Curious about what airlines charge for overweight and excess baggage (Coming Soon)? Gate fees are even worse. Much worse.

My Honest Verdict

Would I do it again? Yes. But differently.

What worked: the freedom. No carousel wait, no dragging heavy bags through cobblestone alleys, no stress during the ferry transfer. I realized I need way less stuff than I thought. Four shirts are enough if you're willing to wash one in the sink each night.

What I'd change: only merino shirts from now on (cost more, dry twice as fast). A second pair of light shoes instead of just sandals. And I'd double-check the summer vacation packing list (Coming Soon) beforehand. There were a few things on it I'd overlooked.

Stefan owes me ten euros, by the way. I sent him a photo from day 14 with the same trolley I flew out with. He still hasn't paid up.

Two weeks, one bag, one adventure. I think I'm doing this every year from now on.

Frequently Asked Questions

Yes, you can. You need quick-drying clothes (merino is best) and you have to be okay with washing things during the trip. A laundry load at an Airbnb or hand-washing in the sink does the job.

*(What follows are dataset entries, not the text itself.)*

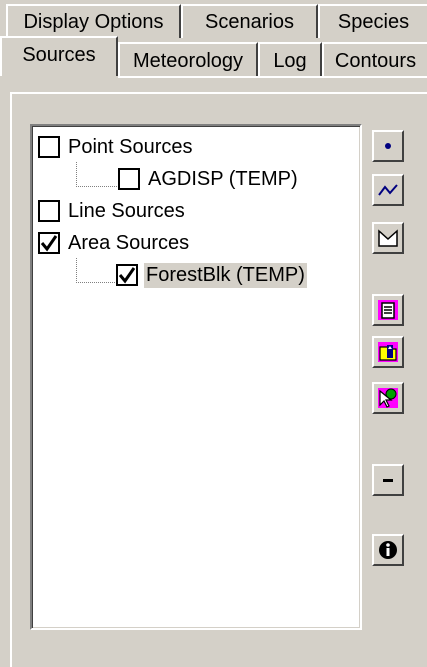 This screenshot has width=427, height=667. I want to click on area-source-button, so click(388, 238). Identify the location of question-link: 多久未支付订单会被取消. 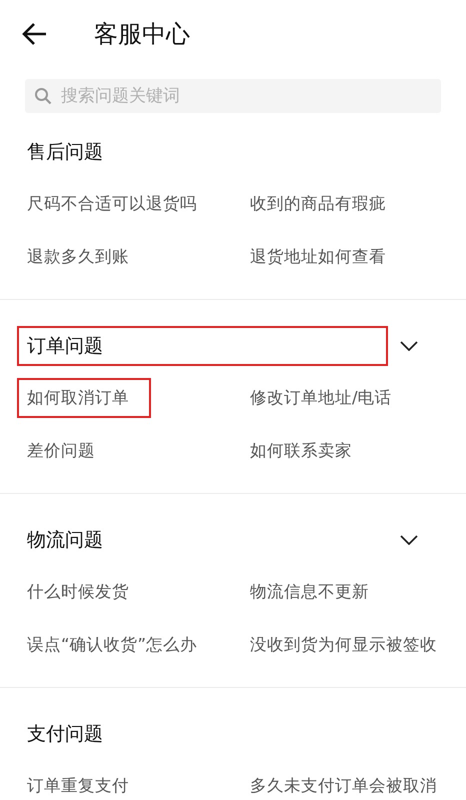
(348, 783).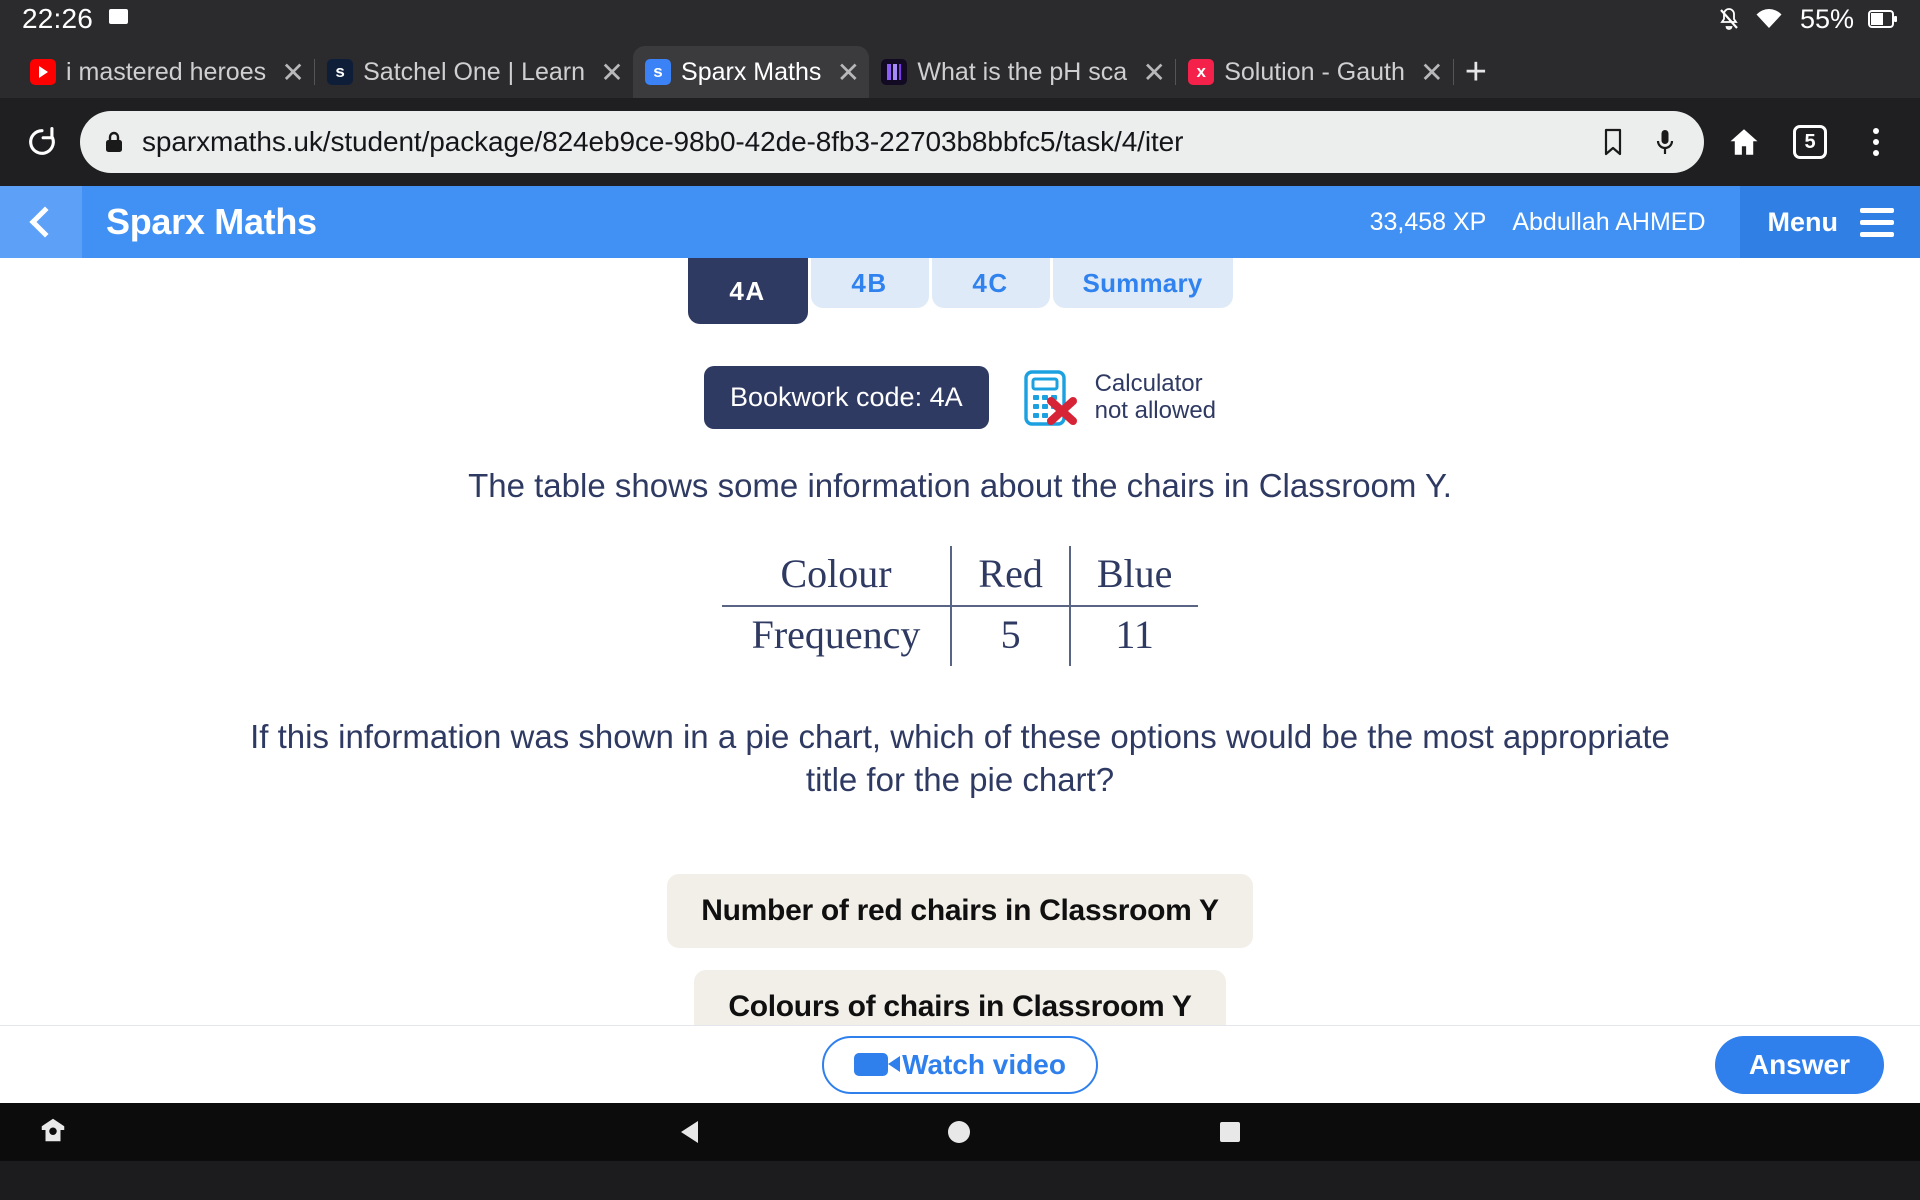 The height and width of the screenshot is (1200, 1920). I want to click on user-name: Abdullah AHMED, so click(1609, 222).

Plan 4 to 5 outfit combinations and buy bulky items like sunscreen at your destination.

Go with a lightweight cabin trolley under 2 kg in the standard 55x40x20 cm dimensions. Hard shell protects better on ferries and buses. Check out our carry-on luggage test for specific recommendations and comparisons.

Depending on your airline, you save 15 to 45 euros per flight on checked bag fees. Round trip, plus any connecting flights or ferries, that adds up to 50 to 150 euros per vacation. Rebooking at the gate can cost 55 to 75 euros extra on some airlines.

Three options: use the washing machine at your accommodation (Airbnbs often have one, 2 to 5 euros per load), find a laundromat nearby, or hand-wash in the sink. Merino and synthetic fabrics dry overnight. Cotton takes longer, especially in humid weather.

Absolutely. Beach gear takes up less space than winter clothing. Swim trunks, sandals, t-shirts, and shorts all fit easily in a cabin trolley. Buy sunscreen at your destination in full size, since carry-on rules limit liquids to 100ml per container.